I don’t think it’s clear yet, however, who’s winning the larger war.

There are three likely outcomes to the debt limit showdown, assuming there’s going to eventually be a deal, which is all but certain at this point. One is a clear victory for Republicans: cuts to Medicare benefits and, even more likely, Medicaid; cuts to other liberal-supported programs; further tax cuts. That may or may not wind up reducing the deficit, but it would match conservative priorities, and be a massive defeat for core liberal priorities.

But that isn’t really the most likely outcome. The second possibility, and in my view somewhat more likely, would be some sort of real deficit-reducing deal in which both sides get some cuts and revenues that they want. Republicans would get cuts in things like food stamps and infrastructure spending. Democrats would get cuts in things like defense and farm programs, and would succeed in defending Medicare benefits, instead getting the Medicare cost-control provisions they prefer. It’s possible that both sides could “win” by getting enough of their priorities in place to each declare victory.

The third possibility? Gimmicks and phony “cuts” that everyone can claim reduce the deficit, but actually do little. For example: Back-loaded cuts in discretionary spending that depend on actions by future Congresses that may never materialize.

If I had to place a bet I’d probably go with the third option.
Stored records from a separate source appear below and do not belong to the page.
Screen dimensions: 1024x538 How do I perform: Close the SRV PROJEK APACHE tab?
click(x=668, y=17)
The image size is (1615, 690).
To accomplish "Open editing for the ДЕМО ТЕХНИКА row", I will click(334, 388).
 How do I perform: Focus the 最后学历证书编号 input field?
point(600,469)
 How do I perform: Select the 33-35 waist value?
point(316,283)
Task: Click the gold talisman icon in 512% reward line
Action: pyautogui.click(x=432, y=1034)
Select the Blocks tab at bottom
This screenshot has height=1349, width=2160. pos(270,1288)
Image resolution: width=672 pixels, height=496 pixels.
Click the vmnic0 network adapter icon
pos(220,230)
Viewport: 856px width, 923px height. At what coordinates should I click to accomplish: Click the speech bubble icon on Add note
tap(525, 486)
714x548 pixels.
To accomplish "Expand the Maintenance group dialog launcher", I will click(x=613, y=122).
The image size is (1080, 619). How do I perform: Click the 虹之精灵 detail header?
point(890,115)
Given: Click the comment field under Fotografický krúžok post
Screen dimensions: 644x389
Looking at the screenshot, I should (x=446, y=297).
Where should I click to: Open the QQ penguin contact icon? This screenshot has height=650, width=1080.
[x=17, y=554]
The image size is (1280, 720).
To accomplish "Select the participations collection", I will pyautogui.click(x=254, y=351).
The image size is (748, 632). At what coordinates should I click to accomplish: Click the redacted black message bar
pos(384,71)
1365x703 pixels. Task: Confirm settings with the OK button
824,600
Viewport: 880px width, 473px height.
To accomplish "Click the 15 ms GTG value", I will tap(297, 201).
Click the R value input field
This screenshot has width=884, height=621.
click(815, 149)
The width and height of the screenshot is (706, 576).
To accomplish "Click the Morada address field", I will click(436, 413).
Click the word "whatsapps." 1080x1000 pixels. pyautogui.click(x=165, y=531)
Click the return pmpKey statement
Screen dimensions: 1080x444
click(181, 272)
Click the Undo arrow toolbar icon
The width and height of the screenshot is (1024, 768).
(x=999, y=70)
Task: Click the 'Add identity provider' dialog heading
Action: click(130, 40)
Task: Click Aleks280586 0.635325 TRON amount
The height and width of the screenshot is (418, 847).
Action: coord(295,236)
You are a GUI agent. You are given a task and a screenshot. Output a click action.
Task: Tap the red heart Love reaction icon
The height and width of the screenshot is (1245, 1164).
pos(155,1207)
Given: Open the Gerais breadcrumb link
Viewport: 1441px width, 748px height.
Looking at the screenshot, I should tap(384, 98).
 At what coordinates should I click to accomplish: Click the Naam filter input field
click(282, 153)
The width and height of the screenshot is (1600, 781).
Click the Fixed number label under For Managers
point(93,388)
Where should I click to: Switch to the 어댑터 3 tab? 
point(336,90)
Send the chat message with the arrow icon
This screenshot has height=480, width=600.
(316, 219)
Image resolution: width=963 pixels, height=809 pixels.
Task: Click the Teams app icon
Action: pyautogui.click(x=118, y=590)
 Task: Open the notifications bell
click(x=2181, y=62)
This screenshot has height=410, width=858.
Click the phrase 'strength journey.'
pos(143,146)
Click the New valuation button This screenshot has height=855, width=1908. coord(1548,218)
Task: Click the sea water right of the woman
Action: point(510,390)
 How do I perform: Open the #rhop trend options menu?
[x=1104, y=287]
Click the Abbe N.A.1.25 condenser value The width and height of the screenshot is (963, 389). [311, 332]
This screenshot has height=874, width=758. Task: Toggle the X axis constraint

They’ll make a deal that’s heavy on future cuts and some sort of budget gimmick to “force” future Congresses to follow through, but there won’t be much in the way of actual real deficit reduction now: No new revenues of any significance; no additional tax cuts; and no statutory changes in entitlements that would amount to real cuts in that area.

Are options two and three really wins for Republicans? Unclear. Remember, the Republican priorities are lower taxes and lower spending on government programs that Democratic constituencies like. Depending on the details, it’s not even clear that options two or three would give Republicans those things. Meanwhile, Dems could still walk away with a deal that protects programs that matter to their constituencies, while achieving their goal of long-term deficit reduction, which also would allow them to claim fiscal responsibility in the 2012 election cycle. In other words, Democrats could still wind up “winning.”